■ PROBLEM STATEMENT: Check each line of the records below and collect those holding "computer".

Stored data
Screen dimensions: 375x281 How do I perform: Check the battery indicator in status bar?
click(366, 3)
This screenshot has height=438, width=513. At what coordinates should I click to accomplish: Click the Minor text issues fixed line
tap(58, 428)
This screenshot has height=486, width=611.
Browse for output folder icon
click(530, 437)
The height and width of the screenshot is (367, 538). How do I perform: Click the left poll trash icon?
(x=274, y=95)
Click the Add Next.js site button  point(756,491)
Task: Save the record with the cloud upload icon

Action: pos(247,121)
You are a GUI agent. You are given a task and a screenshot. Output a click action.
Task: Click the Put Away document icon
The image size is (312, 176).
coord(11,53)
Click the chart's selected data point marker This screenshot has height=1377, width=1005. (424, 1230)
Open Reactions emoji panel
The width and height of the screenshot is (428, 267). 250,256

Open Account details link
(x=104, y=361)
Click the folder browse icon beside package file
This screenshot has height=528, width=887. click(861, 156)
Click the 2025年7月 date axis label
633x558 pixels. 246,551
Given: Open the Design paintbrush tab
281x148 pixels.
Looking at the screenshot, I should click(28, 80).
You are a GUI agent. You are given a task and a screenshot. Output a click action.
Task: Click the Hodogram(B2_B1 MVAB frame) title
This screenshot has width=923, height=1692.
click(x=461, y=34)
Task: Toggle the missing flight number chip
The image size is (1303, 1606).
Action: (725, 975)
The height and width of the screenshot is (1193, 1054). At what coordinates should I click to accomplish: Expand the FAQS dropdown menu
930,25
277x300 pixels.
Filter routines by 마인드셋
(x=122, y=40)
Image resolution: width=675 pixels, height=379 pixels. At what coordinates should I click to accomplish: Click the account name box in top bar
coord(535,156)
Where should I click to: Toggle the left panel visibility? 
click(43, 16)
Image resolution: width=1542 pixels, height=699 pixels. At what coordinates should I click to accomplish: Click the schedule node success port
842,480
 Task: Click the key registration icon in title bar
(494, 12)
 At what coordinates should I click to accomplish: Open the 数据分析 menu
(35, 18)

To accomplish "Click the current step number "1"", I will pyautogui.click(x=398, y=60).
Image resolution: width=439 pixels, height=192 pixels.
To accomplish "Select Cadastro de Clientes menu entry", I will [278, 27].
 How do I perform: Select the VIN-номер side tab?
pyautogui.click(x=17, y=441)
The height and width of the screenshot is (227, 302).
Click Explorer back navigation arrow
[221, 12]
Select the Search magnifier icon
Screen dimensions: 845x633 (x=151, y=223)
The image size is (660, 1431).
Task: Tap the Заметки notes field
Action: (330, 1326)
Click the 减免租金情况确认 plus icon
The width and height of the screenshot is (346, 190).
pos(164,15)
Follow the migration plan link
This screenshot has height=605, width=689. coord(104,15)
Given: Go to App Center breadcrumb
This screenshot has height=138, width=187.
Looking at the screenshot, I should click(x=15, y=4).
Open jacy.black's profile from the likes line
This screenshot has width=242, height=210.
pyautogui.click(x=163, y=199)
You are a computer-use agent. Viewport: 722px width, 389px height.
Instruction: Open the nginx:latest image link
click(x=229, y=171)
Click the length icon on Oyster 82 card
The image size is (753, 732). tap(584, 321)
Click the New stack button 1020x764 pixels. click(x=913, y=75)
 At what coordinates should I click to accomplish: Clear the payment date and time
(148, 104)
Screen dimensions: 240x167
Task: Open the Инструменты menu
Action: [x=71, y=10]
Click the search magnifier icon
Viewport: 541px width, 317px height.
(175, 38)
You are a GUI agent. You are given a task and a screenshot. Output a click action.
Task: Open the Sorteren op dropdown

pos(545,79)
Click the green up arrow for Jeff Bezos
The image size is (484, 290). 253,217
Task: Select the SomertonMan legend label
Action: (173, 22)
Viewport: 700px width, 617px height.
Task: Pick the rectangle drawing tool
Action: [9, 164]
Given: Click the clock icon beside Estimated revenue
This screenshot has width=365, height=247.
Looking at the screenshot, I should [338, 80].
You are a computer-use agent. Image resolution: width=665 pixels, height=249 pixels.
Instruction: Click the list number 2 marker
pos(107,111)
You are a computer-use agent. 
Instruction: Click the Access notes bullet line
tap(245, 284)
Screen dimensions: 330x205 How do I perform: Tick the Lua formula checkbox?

■ FINISHED EXERCISE:
You are a computer-use agent. Viewport: 722px width, 389px height.
You are a computer-use agent. Image resolution: width=665 pixels, height=249 pixels.
You are a computer-use agent. 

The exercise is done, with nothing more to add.